Home Affairs underfunded, overstretched and ‘set up to fail’, says leaked report
Home Affairs’ cyber systems are vulnerable to hacking and frontline officers are not properly trained, according to a damning internal report that says chronic underfunding has undermined the department’s ability to keep Australia safe.
The leaked confidential review into the mega department – responsible for national security, cyber defence and foreign interference among other areas – revealed the department lost 600 employees in a year and more than $2 billion in cost-cutting has stopped it from hiring enough staff.
Malcolm Turnbull announcing the new department in July 2017.Credit:Andrew Meares
The probe into the agency’s budget, conducted by consulting and legal firm Proximity between December 2021 and February 2022, interviewed dozens of top brass including the agency’s secretary Mike Pezullo, who has run the department since its inception.
“From the beginning the department was set up to fail, in terms of its expectations and budget envelope,” an anonymous department official told the investigation.
Home Affairs was created by then-prime minister Malcolm Turnbull in 2017. Peter Dutton was the first minister in charge of the department, which brought together agencies including ASIO and the Australian Border Force. Moderate Liberals including former foreign minister Julie Bishop opposed its creation.
Dutton was previously home affairs minister.Credit:Rhett Wyman
“The financial underpinnings to support the resolution of critical policy and operational issues have not been available.
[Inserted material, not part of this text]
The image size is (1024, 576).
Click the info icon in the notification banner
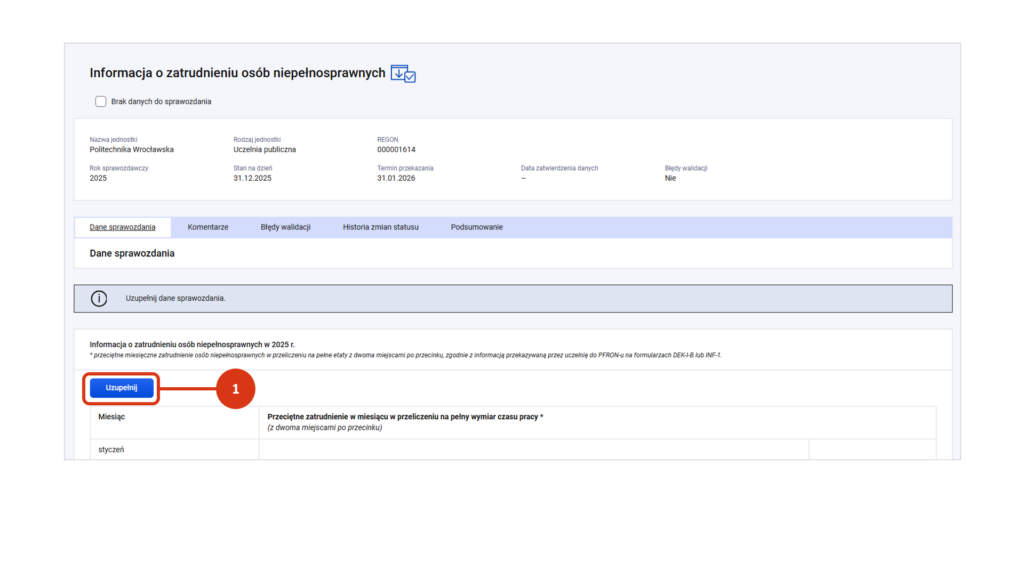pos(99,298)
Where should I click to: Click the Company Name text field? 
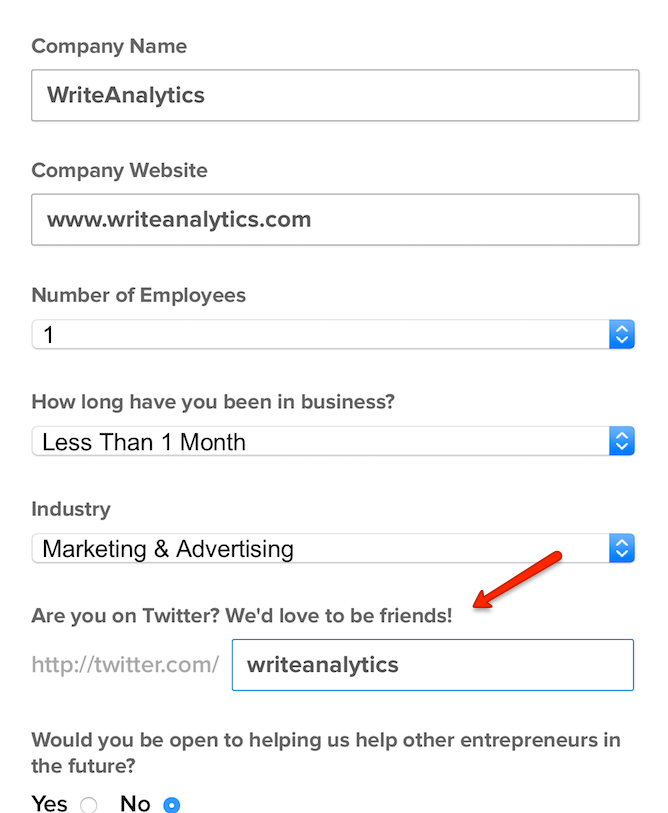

Functions and priorities were never right sized or funded appropriately from the outset,” the report found.
“While all agencies are expected to be efficient and balance their budgets according to government direction, the baseline budget situation for the department has become misaligned with its core and far-reaching activities related to keeping Australia safe.”
“A large gap between funding and operation requirements is forcing the department to make tradeoffs between risk tolerance, service delivery quality, and cost.”
Budget documents show Home Affairs’ budget is slated to drop by $500 million over the next year, from $7.8 billion to about $7.3 billion.
Labor MP Julian Hill.Credit:Alex Ellinghausen
While funding has increased in recent years, the report noted the agency’s responsibilities have tripled. It previously managed five key areas including border protection, citizenship and customs. By 2022, it had control of 13 functions including national security policy and operations, cyber policy, critical infrastructure and ethnic affairs/social cohesion.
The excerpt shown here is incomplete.